Before getting into UX design the why of the mobile app or website must be addressed. What will it do, what problems will it solve? Often this phase includes:

Stakeholder interviews to gather insights about business goals

Value proposition mapping to understand key aspects and the value proposition the mobile app will offer: what it is, who will use it and why

Concept sketching to create a mockup or simply a sketch on paper of the future app.

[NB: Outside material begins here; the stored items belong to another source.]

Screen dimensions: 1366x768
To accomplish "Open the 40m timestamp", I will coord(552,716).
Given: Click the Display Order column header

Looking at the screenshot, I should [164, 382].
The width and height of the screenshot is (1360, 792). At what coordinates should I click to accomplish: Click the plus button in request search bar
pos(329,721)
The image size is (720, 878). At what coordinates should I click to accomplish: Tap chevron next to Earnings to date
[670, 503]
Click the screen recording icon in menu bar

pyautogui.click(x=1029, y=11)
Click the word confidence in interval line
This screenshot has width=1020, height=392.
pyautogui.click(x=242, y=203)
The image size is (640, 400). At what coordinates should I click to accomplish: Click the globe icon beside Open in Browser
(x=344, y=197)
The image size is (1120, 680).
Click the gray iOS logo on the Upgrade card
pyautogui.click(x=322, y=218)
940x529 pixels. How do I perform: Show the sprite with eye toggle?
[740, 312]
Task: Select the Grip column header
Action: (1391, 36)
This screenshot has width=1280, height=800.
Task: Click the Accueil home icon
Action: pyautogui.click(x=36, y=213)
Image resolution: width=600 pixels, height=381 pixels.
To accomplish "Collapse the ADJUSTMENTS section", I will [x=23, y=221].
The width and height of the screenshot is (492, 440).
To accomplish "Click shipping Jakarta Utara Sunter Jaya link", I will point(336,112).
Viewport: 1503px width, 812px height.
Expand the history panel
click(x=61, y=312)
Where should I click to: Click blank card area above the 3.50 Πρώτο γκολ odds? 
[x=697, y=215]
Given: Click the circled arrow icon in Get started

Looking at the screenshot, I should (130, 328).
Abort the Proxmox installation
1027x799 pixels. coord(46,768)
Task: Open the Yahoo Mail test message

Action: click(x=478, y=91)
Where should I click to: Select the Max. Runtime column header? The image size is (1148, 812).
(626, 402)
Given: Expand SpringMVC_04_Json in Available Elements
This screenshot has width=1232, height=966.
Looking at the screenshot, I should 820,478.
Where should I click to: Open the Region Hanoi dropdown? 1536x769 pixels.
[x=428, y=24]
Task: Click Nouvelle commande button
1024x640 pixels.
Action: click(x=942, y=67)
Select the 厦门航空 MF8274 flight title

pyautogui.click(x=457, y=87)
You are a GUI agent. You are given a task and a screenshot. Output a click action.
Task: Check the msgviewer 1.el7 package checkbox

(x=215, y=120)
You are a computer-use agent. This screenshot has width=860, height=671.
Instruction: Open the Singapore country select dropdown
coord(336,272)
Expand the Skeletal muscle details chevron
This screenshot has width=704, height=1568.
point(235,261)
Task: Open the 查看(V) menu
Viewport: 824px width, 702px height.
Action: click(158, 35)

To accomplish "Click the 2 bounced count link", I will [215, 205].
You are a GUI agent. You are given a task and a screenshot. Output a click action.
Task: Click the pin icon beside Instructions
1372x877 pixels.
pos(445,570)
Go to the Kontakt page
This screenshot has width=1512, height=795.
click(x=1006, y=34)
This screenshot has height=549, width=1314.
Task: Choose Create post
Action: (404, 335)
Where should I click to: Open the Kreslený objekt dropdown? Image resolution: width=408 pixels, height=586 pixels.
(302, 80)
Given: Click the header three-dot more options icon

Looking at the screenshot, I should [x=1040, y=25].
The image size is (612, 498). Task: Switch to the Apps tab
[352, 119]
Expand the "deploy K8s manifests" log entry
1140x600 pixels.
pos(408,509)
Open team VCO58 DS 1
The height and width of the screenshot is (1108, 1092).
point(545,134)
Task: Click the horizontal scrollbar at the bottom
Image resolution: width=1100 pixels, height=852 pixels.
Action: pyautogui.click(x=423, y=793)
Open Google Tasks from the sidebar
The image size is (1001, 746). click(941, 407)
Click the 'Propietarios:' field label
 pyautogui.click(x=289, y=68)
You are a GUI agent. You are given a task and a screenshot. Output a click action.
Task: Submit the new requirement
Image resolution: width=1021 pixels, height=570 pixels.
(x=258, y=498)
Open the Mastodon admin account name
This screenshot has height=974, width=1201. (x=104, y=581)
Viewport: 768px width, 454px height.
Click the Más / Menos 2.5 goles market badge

Typically this phase includes a project kick-off meeting where the app product team sets expectations for itself and stakeholders. At a high level, the meeting states the mobile app’s purpose, assigns the team structure (including who designs and develops the app), chooses communication and tracking platforms and establishes stakeholder expectations in the form of KPIs to measure product success.

Research

After the idea is defined, research begins. This includes user research and market research to inform design decisions. Investment at this stage often saves a significant amount of time and money over the course of developing an app. While the intricacy of the app, timing, resources and other factors can affect research, this phase frequently includes:

Individual in-depth interviews to truly understand the users and their needs, wants, fears, motivations and other behaviors

Competitive research to identify product opportunities and understand industry trends and standards

Personas

Personas help the user experience designers use data to form insights into why users are likely to want or need the app. The following items can advance understanding of the user.

User personas are fictional characters that represent different user types for your mobile app or website. When designing the app, it’s helpful to reference personas to get a better sense of how your target audiences will view the app in their lives.

User stories are tools that help designers understand how the mobile app is used from the user’s point of view. These simple stories typically follow this pattern: “As a (user) I want to (to achieve) given my (motivation).”

Storyboards are tools that help designers see each user persona in action according to its user story.

Design

In websites and mobile applications, this phase includes creating information architecture (IA) and user interface (UI) design. Applications that contain VR, AR or AI are more complex, requiring greater IA and UI sophistication and expertise to ensure that the design will deliver a rich user experience that meets expectations. Applications for IoT must also take peripheral devices into account, creating another level of complexity. The design phase frequently involves:

Sketching to quickly and easily visualize ideas on paper, a whiteboard or a digital tool. Frequently used during brainstorming sessions, sketching can help the team envision multiple design options before selecting those that will move forward.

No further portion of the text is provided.